(Beginning of SUPPLIED RECORDS)
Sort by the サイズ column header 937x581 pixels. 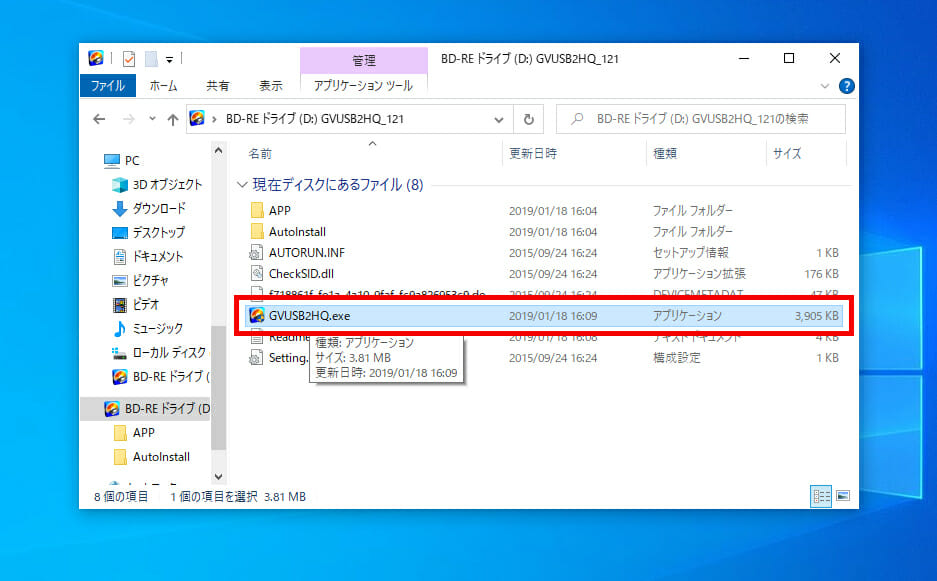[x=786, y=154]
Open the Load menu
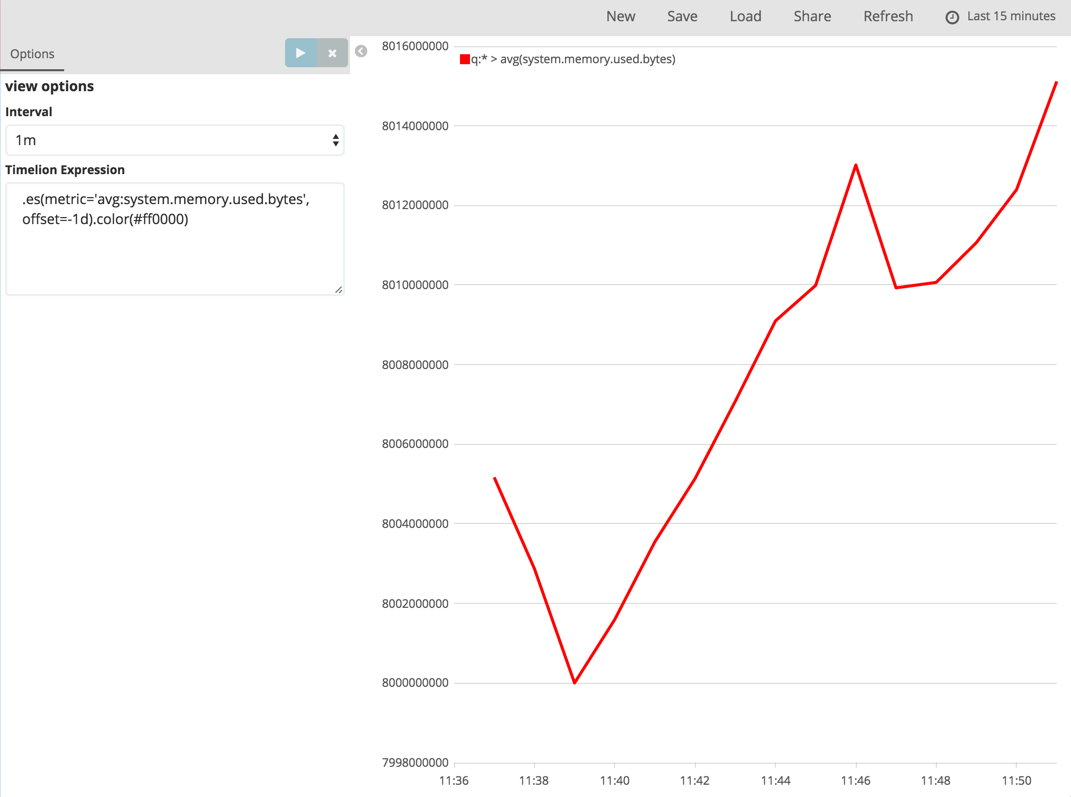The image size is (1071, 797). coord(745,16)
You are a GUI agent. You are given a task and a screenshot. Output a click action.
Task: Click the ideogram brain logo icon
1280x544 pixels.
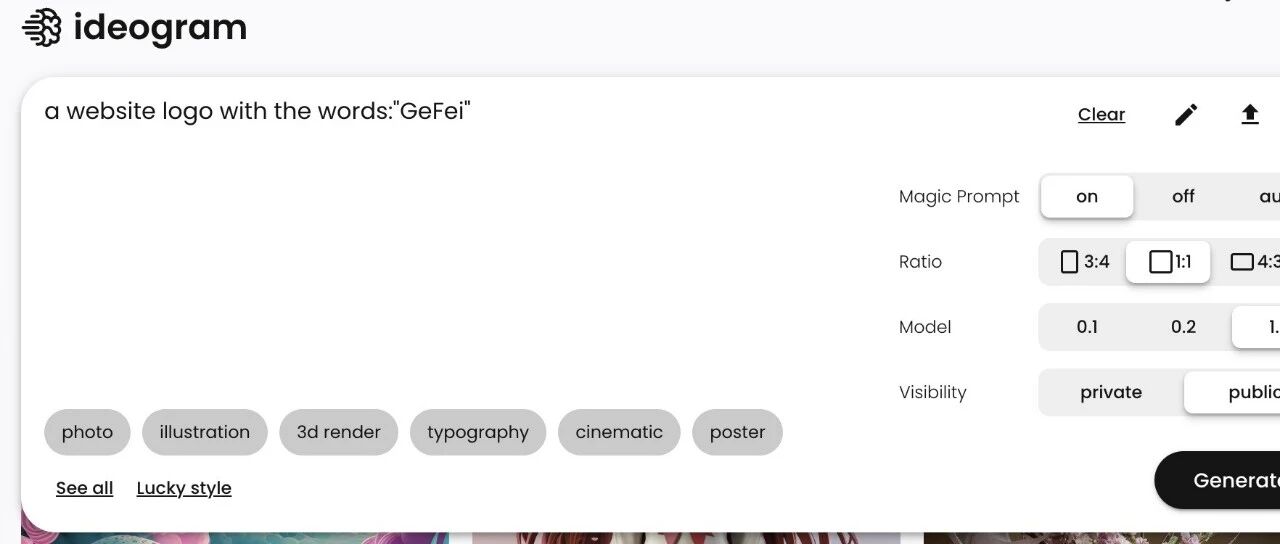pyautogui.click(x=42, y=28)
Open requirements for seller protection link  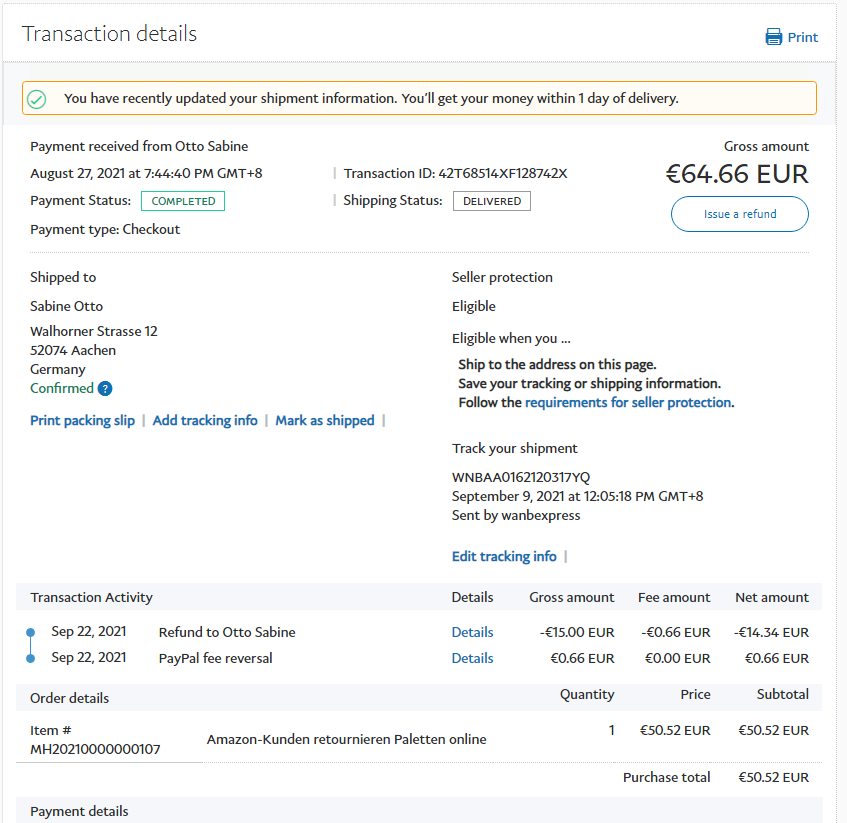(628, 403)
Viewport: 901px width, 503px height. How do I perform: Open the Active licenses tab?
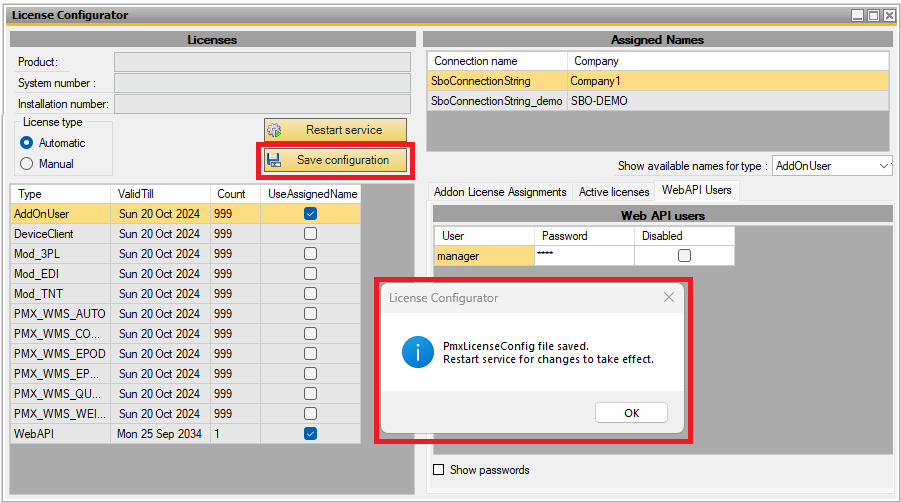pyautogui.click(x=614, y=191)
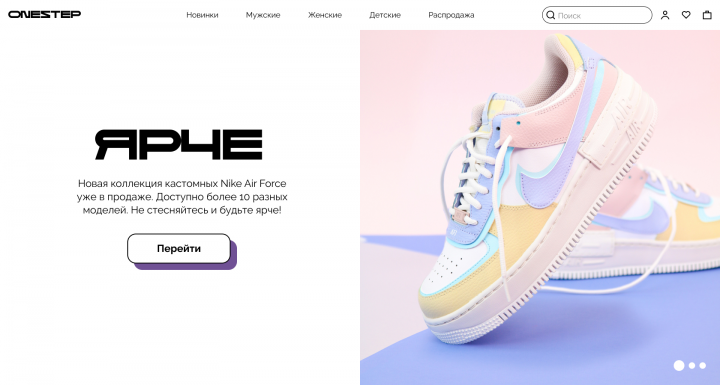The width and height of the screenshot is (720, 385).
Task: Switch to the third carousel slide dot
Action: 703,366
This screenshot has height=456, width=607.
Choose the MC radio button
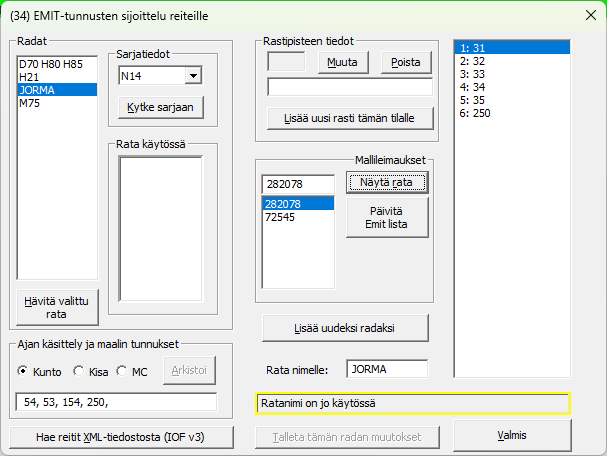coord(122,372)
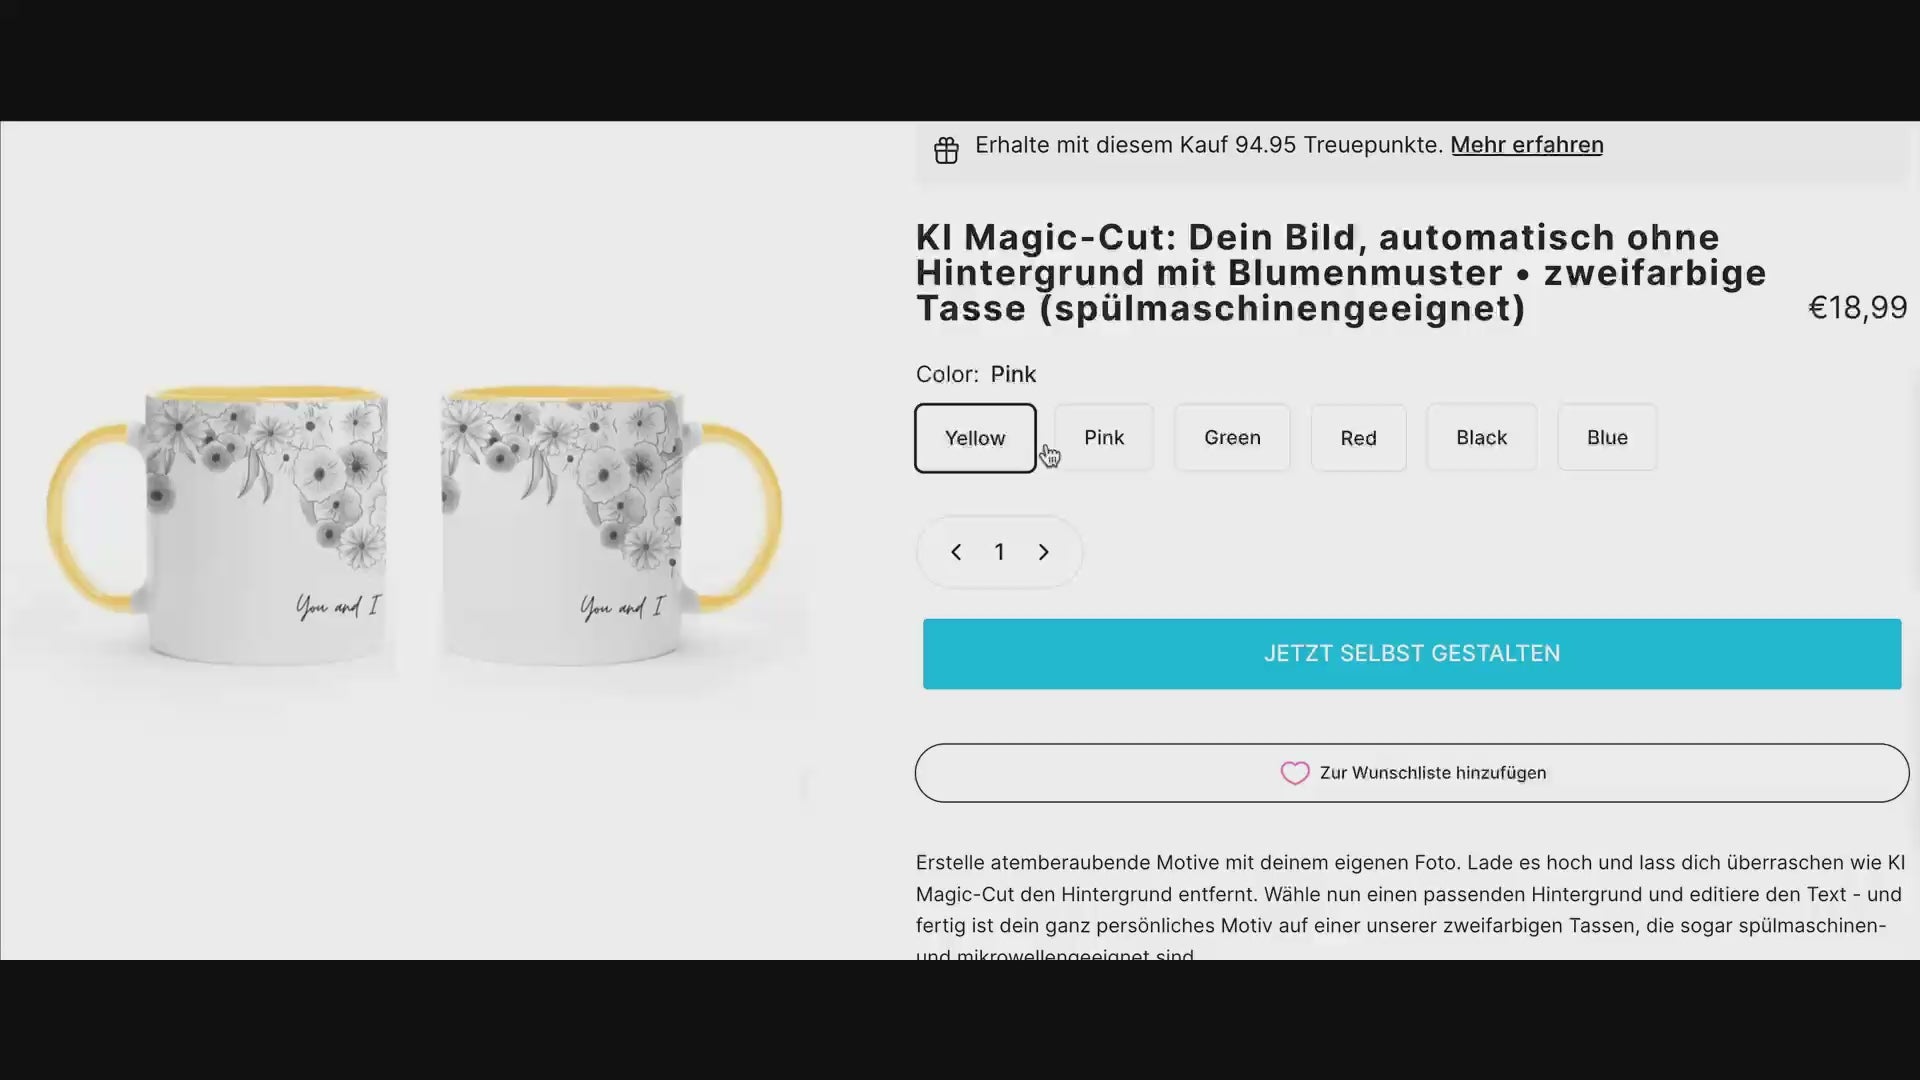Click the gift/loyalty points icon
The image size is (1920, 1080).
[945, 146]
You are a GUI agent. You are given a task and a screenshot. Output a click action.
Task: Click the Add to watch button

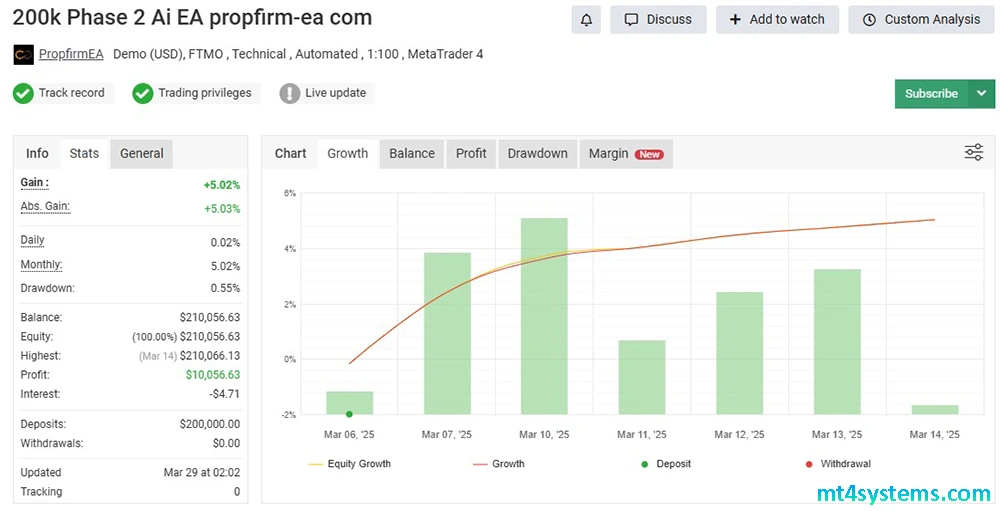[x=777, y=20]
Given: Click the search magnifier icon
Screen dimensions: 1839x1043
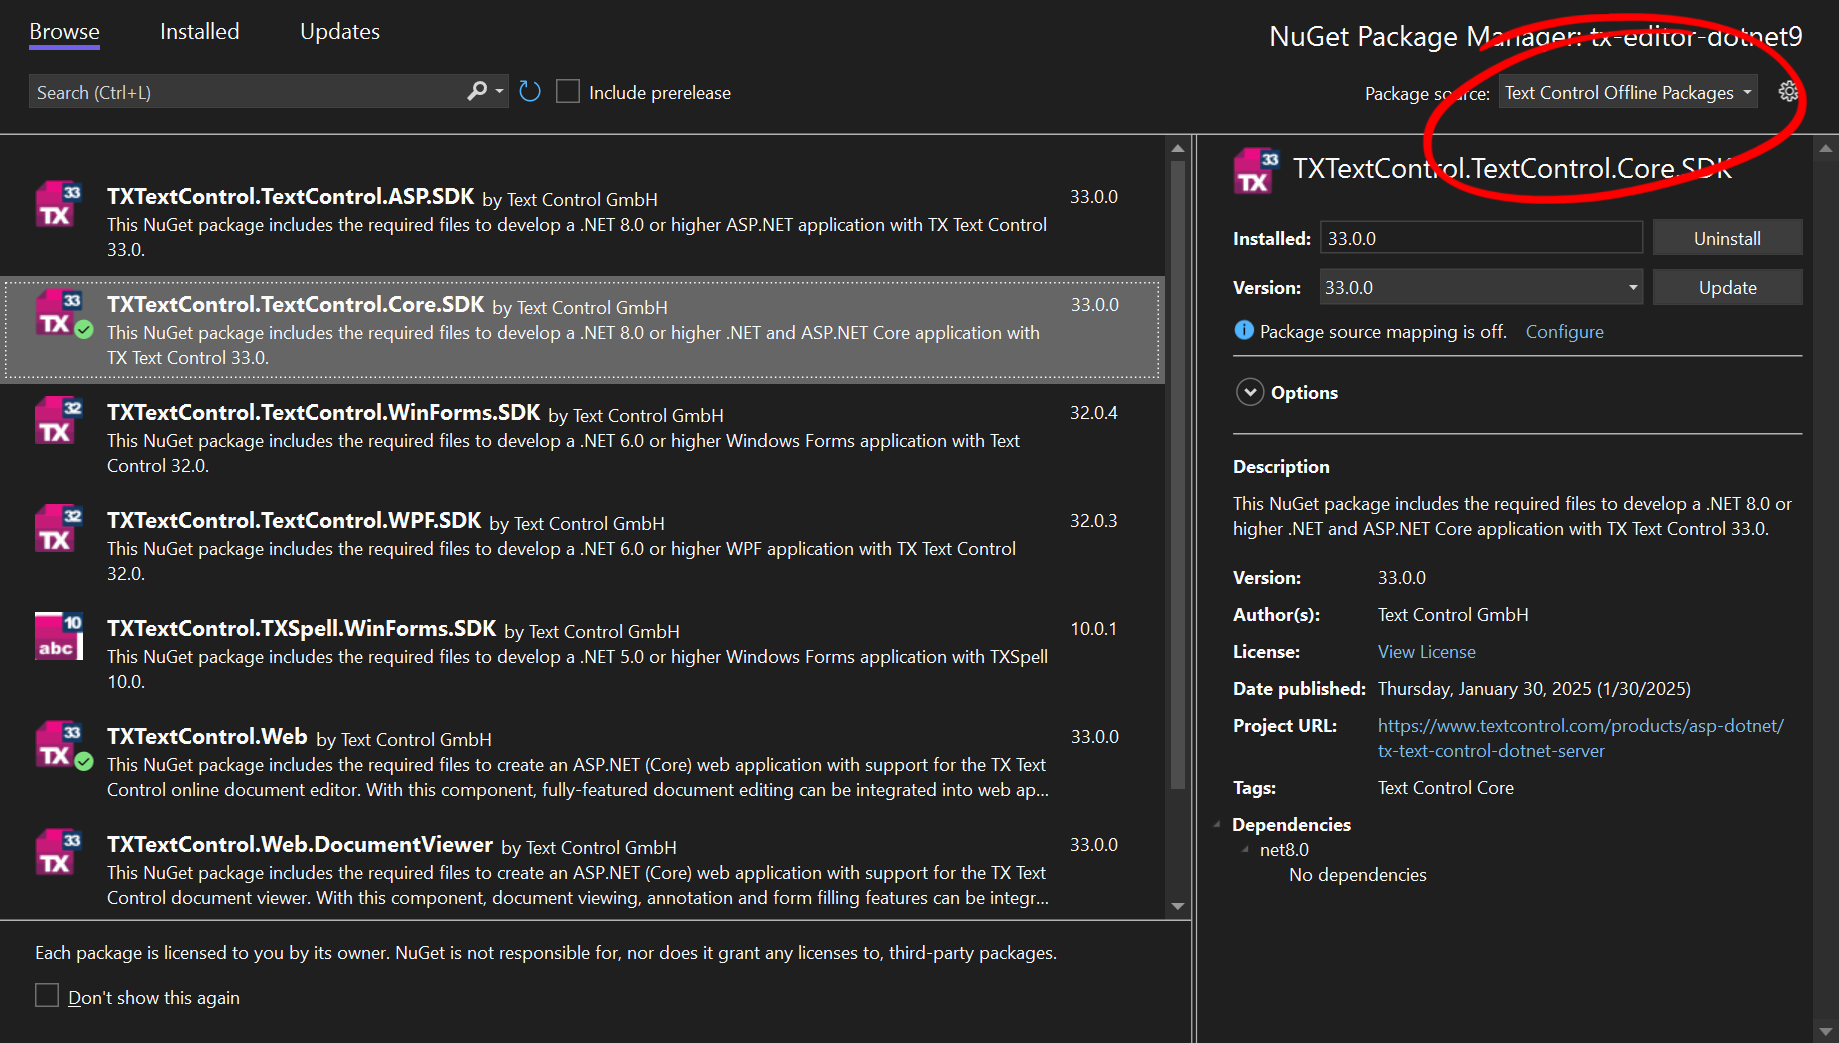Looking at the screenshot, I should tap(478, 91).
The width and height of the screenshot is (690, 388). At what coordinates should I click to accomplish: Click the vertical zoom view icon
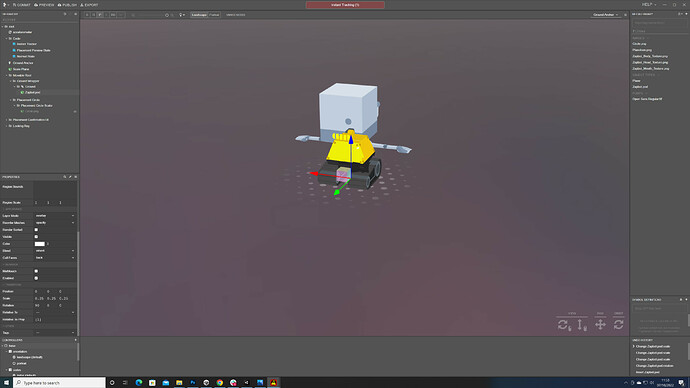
(End of SUPPLIED RECORDS)
§ EXERCISE: With the pictures excluded, transcribe word for word only the lines from the one containing "Screen dimensions: 1839x1043" through the last line of the records.

§ ANSWER FOR THIS EXERCISE:
Screen dimensions: 1839x1043
Looking at the screenshot, I should tap(478, 91).
The width and height of the screenshot is (690, 388). At what coordinates should I click to accomplish: Click the vertical zoom view icon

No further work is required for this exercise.